Так это видится ему. И так оно и есть на самом деле. А как все видится окружающим? Он не Нину Павловну, конечно, имеет в виду. Она-то все прекрасно понимает. Задумавшись однажды, он взял попавшую ему под руки при разборах архива собственную фотографию времен начала войны — лихой интендант в военной фуражке — и написал на ней: «Такой шпаной я был буквально накануне нашего с Вами знакомства. А каким потом приличным человеком стал — только подумать!». Подумал и добавил, словно бы оправдываясь: «А все — Вы! 1 ноября 1966 года».
Фотография была сделана Павлом Трошкиным. Не о ней ли когда-то с нежной иронией писала ему мать из эвакуации? Двадцать пять лет назад. И двадцать один год уже как Павла, его фронтового друга, нет на свете.
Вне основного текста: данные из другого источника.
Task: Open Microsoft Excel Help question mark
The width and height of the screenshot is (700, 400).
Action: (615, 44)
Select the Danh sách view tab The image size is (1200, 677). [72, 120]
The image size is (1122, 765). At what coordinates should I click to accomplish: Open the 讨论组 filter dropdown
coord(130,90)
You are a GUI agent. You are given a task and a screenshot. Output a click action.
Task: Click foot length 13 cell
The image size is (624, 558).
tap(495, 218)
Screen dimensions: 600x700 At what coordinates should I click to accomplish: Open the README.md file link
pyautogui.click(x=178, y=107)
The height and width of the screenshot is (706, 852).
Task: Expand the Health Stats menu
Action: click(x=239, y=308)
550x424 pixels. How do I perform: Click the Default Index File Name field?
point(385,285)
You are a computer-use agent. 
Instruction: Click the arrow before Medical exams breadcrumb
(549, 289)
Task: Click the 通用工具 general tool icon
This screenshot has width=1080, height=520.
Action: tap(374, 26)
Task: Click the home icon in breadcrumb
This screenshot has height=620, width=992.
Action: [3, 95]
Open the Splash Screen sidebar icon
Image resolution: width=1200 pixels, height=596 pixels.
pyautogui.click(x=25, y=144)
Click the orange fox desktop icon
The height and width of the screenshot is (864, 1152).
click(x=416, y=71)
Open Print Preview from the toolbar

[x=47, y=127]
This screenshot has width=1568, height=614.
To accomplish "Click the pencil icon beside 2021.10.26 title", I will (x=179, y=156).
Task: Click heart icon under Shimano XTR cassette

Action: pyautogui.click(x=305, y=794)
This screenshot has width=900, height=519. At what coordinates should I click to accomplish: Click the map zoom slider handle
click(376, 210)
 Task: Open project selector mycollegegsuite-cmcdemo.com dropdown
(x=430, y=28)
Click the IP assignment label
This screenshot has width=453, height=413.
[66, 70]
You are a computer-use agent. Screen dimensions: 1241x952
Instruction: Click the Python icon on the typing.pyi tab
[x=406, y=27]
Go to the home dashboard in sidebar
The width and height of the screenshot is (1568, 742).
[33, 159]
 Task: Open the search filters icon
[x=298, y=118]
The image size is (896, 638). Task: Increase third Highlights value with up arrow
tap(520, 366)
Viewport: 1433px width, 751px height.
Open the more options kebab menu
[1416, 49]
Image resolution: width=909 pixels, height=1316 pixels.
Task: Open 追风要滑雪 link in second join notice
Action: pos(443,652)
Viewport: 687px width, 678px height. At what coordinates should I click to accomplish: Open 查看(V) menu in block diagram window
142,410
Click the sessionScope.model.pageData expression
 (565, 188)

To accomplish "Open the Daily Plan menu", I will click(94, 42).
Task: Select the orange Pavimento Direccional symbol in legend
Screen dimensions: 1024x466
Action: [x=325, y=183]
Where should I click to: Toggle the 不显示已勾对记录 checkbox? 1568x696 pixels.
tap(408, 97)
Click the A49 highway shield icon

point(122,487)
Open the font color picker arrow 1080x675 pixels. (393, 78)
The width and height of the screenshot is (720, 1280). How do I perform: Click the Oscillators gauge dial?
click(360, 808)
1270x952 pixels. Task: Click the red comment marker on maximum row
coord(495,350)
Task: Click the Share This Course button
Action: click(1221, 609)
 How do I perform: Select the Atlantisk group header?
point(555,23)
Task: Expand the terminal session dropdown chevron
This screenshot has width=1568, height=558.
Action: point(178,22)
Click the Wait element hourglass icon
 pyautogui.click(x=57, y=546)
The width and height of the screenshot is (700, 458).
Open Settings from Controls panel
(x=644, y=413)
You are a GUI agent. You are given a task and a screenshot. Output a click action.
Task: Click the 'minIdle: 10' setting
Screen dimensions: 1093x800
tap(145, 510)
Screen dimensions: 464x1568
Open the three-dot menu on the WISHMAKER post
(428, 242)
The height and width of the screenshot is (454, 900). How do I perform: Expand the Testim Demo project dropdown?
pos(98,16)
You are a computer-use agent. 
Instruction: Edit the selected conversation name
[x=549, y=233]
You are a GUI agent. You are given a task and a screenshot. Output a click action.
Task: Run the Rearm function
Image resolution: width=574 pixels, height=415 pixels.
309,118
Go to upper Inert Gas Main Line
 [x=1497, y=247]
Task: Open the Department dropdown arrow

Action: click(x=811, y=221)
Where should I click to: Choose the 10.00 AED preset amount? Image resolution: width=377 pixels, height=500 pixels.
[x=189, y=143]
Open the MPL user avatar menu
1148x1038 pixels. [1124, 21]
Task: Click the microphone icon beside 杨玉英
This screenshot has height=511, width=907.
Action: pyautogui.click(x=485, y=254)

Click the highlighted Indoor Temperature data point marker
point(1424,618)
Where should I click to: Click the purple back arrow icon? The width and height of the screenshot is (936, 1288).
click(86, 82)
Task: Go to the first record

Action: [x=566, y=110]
Зато ходит по земле его сын, как две капли воды похожий на отца. И занимается почти тем же, что и отец. Снимает. Только в кино.
Но, положа руку на сердце, больше всего его занимал сейчас тот парень, фотографию которого он подарил только что Нине Павловне. Кто он, какой он был? Хорошо бы с ним познакомиться. Дикая мысль — познакомиться с самим собой? Не такая уж дикая — на поверку. Вспоминая себя в прошлом, он порою действительно не узнавал себя.
Рядом с той, двадцатипятилетней давности фотографией положил нынешнюю, сделанную недавно Халдеем, вспомнились стихи Ходасевича. «Перед зеркалом»:
Я. Я. Я. Что за дикое слово!
Неужели вон тот — это я?
Разве мама любила такого,
Желто-серого, полуседого,
И всезнающего, как змея?
Он снова взглянул на свои портреты. Нет, мама, наверное, все же любила больше того, в фуражке, а не этого — желто-серого, полуседого. А вообще — внешнее сходство есть. Насчет внутреннего — утверждать затруднительнее. Никогда он не мог сказать о себе — всезнающий. Наоборот, мучило незнание... Вернее, осознание его, всегда приходившее позже... Когда что-то делал, что-то писал, воевал с трибуны — всегда был уверен в правоте. И говорил только о том, что, казалось, изучил до основания. Время проходило, и наступала пора дивиться собственной наивности, неосведомленности, доверчивости. Опять-таки почти по Ходасевичу:
От ничтожной причины — к причине,
А глядишь — заплутался в пустыне,
И своих же следов не найти.
Стремление разобраться в себе становилось навязчивой идеей. Может быть, это еще и дневники виноваты, разбирать которые, невзирая на затор с первой порцией, он продолжал. Они возвращали его к самому себе, тогдашнему, пожалуй, даже с большей достоверностью, чем вот это, принадлежащее уже Нине Павловне фото.